Brexit and other fixes in globalization
The Conservative victory in Britain is just the latest course correction for several trade deals, or a necessary reform to heal those hurt by the flow of goods, people, money, and information across borders.
Reuters
In just one week in December, the world trading system saw three big course corrections. China and the United States reached an initial deal to end a tariff war and set new rules on trade. Washington signed up for a revised North American Free Trade Agreement, or NAFTA. And in a Dec. 12 election, Britain firmly chose to leave the European Union with an overwhelming victory for the Conservative Party.
The theme in all three? Globalization, or the flow of goods, people, money, and information across borders, is not fading away. It is being fixed to help those who feel “left behind” and unable to adjust.
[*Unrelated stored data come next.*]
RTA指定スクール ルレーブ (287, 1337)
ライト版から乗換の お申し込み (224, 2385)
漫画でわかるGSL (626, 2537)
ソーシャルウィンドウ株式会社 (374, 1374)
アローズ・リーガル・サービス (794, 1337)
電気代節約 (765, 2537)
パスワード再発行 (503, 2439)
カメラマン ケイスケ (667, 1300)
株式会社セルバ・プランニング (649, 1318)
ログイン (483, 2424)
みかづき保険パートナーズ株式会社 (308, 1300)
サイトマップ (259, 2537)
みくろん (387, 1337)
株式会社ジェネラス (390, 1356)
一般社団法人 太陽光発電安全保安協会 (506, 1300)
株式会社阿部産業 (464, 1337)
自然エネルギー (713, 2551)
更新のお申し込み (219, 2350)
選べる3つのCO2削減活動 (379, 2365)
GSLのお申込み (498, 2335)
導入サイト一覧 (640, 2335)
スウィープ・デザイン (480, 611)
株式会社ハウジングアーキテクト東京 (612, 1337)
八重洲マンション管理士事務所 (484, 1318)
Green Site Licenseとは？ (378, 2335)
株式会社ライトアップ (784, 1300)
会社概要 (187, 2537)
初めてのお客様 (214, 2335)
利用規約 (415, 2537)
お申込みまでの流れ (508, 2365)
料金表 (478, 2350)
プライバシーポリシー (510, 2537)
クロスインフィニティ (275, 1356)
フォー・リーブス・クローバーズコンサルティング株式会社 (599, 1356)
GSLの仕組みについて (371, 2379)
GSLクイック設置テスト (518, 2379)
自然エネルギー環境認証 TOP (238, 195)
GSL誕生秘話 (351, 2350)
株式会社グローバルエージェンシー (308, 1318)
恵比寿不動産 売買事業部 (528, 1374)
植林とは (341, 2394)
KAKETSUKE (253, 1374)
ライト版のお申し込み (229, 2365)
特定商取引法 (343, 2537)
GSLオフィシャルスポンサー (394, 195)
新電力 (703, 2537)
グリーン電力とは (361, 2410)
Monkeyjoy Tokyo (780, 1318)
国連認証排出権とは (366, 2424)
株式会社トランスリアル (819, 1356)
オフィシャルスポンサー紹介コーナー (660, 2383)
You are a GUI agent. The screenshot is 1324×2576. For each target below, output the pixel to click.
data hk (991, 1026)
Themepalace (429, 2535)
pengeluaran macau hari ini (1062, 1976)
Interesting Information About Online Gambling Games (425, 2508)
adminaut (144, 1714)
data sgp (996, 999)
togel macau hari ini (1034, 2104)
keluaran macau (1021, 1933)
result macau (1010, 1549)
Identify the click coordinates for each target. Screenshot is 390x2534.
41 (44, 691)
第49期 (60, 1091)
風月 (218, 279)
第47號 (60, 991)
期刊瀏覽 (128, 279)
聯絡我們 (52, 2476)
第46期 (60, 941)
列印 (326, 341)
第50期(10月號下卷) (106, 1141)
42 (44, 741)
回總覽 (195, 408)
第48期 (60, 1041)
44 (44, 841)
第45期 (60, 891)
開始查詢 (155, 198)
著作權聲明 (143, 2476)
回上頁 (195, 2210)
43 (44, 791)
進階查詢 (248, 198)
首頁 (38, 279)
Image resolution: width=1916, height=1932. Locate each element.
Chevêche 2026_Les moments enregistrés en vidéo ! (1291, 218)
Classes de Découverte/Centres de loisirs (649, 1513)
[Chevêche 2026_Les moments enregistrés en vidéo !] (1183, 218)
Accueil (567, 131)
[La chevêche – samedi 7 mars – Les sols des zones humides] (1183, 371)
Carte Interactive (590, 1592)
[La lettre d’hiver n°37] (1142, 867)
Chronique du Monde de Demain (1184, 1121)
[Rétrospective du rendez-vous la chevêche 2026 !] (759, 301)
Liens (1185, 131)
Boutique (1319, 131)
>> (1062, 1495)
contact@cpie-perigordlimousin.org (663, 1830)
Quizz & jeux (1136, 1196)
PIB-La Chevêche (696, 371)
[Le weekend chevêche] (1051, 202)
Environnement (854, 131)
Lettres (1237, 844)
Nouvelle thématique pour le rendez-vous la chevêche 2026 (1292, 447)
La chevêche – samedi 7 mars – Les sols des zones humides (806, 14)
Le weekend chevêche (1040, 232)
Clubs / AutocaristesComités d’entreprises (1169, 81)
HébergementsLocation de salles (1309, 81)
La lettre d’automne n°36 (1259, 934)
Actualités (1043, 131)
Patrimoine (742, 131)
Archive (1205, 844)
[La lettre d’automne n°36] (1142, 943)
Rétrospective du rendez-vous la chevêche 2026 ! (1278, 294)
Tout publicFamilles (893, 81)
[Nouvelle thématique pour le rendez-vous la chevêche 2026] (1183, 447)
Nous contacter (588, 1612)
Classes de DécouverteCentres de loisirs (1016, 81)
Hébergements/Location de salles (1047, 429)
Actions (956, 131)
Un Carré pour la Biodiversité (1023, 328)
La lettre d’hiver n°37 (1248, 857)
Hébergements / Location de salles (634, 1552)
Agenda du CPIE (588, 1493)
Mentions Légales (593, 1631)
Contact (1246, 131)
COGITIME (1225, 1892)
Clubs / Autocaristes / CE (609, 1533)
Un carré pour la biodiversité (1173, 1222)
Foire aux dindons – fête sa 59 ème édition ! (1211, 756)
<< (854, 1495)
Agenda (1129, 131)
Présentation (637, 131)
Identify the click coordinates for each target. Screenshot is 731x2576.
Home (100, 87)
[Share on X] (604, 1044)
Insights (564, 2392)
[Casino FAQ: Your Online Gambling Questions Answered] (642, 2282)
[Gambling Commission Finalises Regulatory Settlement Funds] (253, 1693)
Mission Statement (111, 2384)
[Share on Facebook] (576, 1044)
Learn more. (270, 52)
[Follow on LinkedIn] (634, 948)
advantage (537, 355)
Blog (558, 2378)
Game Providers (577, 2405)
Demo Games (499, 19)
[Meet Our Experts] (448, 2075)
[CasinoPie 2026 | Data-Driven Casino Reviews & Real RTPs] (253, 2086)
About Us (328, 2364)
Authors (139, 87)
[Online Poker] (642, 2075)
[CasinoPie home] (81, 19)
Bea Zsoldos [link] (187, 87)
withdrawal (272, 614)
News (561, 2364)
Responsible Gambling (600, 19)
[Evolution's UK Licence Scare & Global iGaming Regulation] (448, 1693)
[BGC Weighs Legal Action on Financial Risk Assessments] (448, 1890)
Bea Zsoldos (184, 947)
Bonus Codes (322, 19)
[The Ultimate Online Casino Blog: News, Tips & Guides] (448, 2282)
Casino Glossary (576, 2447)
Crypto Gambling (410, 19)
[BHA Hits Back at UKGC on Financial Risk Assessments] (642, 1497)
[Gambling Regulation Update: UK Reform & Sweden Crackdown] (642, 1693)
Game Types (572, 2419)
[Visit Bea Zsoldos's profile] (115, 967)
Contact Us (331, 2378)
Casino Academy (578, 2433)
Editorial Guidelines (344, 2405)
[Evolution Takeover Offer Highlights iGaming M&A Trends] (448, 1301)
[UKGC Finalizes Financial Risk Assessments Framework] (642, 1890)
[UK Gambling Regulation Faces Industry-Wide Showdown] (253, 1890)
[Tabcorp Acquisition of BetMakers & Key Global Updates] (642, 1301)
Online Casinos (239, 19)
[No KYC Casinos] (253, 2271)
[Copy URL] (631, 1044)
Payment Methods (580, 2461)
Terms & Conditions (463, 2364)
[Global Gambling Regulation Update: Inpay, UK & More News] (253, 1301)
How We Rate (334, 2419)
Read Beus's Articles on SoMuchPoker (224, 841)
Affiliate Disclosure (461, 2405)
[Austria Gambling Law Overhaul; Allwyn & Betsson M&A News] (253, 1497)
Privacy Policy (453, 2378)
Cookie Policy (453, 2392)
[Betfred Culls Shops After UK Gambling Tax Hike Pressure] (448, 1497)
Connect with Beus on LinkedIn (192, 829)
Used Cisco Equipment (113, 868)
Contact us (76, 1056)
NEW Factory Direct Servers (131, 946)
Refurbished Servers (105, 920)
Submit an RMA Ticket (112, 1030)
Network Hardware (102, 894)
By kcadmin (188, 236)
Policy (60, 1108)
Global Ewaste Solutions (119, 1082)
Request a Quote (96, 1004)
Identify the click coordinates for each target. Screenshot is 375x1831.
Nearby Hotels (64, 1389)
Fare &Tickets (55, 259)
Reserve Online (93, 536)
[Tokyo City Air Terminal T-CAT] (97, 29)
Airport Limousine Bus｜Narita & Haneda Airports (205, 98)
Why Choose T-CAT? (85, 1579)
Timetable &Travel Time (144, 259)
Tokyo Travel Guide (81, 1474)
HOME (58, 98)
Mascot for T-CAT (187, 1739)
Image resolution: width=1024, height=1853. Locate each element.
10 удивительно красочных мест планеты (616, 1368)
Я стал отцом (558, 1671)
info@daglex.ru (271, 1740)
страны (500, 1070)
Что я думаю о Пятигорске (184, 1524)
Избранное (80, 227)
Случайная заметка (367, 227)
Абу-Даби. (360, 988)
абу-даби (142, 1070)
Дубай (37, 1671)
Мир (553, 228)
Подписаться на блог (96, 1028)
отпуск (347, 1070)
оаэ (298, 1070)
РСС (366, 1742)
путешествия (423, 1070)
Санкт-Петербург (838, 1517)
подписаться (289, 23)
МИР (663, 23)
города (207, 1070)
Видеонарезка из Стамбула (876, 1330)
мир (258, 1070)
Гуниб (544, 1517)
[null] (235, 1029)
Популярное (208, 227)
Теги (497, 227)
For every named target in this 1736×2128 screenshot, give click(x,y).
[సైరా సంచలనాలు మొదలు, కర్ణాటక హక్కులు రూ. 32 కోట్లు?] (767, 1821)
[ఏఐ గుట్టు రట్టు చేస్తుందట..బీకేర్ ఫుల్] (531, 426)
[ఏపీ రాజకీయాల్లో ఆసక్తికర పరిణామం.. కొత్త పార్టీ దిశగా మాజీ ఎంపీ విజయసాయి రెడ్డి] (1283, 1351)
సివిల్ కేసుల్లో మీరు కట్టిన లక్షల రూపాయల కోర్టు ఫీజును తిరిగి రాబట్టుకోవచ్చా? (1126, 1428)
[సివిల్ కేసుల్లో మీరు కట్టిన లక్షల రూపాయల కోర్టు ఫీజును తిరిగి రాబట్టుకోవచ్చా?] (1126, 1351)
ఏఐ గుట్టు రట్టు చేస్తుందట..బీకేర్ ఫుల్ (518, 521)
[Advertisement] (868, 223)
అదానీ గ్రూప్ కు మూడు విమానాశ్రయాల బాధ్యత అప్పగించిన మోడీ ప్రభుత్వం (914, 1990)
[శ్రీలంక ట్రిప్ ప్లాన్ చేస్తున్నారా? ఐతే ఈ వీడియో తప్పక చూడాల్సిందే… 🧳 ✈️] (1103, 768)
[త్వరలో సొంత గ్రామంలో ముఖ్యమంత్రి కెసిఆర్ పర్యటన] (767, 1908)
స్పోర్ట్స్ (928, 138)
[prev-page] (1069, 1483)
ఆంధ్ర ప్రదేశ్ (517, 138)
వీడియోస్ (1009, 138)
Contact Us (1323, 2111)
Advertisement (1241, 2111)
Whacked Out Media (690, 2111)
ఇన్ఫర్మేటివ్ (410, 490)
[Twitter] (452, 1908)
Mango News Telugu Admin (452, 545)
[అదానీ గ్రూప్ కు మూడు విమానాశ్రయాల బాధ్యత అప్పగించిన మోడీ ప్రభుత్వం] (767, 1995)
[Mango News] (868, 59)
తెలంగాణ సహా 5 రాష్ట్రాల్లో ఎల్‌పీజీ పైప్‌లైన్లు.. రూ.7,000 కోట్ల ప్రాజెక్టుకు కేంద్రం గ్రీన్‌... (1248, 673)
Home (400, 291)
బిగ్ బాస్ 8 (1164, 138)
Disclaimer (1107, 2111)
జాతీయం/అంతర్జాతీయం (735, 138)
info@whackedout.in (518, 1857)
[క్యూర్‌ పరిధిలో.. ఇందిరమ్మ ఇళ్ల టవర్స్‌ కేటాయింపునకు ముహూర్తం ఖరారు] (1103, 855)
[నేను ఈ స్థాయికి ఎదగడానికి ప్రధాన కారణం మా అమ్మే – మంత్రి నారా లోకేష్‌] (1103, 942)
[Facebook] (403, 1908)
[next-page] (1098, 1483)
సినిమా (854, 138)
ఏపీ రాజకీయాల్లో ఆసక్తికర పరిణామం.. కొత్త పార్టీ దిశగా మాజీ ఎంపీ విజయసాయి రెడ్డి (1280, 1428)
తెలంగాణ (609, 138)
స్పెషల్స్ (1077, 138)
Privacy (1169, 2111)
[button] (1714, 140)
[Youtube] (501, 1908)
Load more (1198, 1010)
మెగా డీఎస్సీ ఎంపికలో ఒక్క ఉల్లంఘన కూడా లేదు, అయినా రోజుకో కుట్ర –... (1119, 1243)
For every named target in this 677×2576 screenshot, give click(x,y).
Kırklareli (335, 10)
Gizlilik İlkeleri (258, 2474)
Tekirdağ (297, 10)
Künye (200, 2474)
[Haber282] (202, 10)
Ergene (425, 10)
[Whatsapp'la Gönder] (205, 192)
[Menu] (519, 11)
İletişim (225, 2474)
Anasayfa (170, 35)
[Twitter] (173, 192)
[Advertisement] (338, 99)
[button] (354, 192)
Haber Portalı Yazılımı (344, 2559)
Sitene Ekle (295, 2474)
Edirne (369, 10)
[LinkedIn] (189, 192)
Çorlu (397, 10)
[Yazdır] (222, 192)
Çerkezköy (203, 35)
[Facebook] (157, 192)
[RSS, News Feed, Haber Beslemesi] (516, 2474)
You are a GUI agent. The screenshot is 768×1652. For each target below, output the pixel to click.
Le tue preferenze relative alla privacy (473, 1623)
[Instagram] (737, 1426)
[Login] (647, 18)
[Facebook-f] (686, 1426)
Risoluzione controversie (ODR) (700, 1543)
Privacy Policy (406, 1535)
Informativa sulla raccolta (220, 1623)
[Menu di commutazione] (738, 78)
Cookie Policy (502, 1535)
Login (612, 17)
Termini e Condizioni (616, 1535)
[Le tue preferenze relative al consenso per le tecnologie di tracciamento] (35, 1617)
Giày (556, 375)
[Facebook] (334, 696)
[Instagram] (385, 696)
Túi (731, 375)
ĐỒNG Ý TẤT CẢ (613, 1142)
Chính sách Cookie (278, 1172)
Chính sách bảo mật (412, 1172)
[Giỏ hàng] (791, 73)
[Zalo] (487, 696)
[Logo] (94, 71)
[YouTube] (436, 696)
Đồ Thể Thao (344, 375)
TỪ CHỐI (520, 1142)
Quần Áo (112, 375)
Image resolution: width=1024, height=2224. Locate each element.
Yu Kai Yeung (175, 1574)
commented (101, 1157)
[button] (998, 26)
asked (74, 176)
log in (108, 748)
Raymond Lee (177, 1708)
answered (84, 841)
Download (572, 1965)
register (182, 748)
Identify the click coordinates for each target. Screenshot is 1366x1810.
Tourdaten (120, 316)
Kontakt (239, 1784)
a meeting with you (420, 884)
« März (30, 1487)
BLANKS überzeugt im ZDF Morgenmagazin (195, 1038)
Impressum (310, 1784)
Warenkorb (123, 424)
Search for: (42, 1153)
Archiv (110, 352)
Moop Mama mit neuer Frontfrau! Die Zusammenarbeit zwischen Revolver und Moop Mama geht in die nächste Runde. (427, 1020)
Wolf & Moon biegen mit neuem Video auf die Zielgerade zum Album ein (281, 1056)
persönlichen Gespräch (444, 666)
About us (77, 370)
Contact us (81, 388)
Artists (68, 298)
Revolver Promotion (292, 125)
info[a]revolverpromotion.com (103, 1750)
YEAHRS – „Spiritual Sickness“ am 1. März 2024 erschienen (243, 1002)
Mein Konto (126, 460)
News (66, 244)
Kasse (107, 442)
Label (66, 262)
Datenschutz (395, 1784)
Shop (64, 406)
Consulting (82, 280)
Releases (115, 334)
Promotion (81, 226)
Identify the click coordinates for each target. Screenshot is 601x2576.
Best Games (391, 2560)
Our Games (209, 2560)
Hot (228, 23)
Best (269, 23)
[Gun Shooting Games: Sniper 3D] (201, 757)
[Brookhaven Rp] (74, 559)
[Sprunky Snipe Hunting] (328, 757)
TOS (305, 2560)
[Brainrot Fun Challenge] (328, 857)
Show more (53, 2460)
“Let the healing begin,” declared British Prime Minister Boris Johnson in his victory speech Friday. His government will now be finishing Brexit after a three-year, exhausting debate. Yet it also seeks new trade deals with the EU and the U.S. while giving Britain more control over its economy and immigration. Mr. Johnson promised citizens who wanted to stay in the EU that he “will never ignore your good and positive feelings of warmth and sympathy towards the other nations of Europe.”
His promise, like the other trade events this week, reflects a new type of globalization. Instead of turning toward isolation, countries such as Britain want the international system to better respect the interests of local communities and each nation’s identity. Economic integration will go on but at a pace and in directions that cause less pain to workers and neighborhoods as well as the environment.
Old trade rules are being ripped up for new ones. Yet cross-border interactions keep rising. “The world remains more connected than at almost any other point in history, with no signs of a broad reversal of globalization so far,” according to the latest survey of global connectedness from New York University.
Much of the rage against globalization has been in the West, bringing with it a rise in populist politicians. Yet the West represents only about 1 billion of the world’s 7 billion people. And the proportion of people living outside the countries where they were born – about 3.4% – has barely risen in the past century. Migration may need better management in its flow and legality. But it is hardly a new danger to world order.
The latest course corrections on trade show that the fears and damages of globalization can be addressed. Rather than deglobalization, the world needs reglobalization, or the rethreading of the bonds between nations. The breaks in trade, like Brexit, can be merely a pause to end any suffering from trade.